▽

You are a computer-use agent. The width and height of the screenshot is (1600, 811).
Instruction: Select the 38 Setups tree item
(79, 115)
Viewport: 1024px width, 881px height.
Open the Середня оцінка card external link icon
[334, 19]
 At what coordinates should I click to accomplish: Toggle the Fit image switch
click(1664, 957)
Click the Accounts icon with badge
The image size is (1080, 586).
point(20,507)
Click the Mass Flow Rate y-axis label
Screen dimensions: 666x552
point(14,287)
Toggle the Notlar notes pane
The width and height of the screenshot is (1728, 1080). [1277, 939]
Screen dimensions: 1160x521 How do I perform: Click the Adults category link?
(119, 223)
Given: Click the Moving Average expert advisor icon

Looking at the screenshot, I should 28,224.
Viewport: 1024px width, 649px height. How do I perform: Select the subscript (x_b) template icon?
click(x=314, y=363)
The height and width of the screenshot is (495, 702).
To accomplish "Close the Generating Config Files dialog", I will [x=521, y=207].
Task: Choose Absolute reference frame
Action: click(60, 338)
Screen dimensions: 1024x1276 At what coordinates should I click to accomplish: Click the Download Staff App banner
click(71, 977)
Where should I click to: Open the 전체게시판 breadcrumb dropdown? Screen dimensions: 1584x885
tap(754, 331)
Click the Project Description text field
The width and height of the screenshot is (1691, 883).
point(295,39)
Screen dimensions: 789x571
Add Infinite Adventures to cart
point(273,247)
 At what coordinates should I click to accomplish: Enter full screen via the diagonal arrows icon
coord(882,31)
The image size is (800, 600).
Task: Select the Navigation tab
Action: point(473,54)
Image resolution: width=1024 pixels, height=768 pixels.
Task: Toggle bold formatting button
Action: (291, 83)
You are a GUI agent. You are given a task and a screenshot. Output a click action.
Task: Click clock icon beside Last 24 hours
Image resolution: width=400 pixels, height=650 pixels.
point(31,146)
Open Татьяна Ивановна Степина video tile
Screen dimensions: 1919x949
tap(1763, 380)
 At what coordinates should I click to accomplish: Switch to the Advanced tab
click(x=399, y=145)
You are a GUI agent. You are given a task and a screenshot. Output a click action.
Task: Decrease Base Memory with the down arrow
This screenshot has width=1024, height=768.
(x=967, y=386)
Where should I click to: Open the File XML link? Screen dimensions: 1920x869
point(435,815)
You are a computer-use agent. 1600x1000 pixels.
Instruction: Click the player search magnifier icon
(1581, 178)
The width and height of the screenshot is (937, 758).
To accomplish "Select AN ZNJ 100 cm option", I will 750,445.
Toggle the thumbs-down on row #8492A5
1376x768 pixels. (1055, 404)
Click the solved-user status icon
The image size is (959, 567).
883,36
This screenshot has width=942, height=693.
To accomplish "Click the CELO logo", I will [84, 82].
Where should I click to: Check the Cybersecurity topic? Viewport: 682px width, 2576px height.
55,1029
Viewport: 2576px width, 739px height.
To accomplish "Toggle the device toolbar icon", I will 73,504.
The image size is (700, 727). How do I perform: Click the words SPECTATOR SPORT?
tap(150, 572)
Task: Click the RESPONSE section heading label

△

**EXERCISE**
Each line of the entries where the string "label" occurs should be shown.

**EXERCISE ANSWER**
Click the Mass Flow Rate y-axis label
Task: Click the RESPONSE section heading label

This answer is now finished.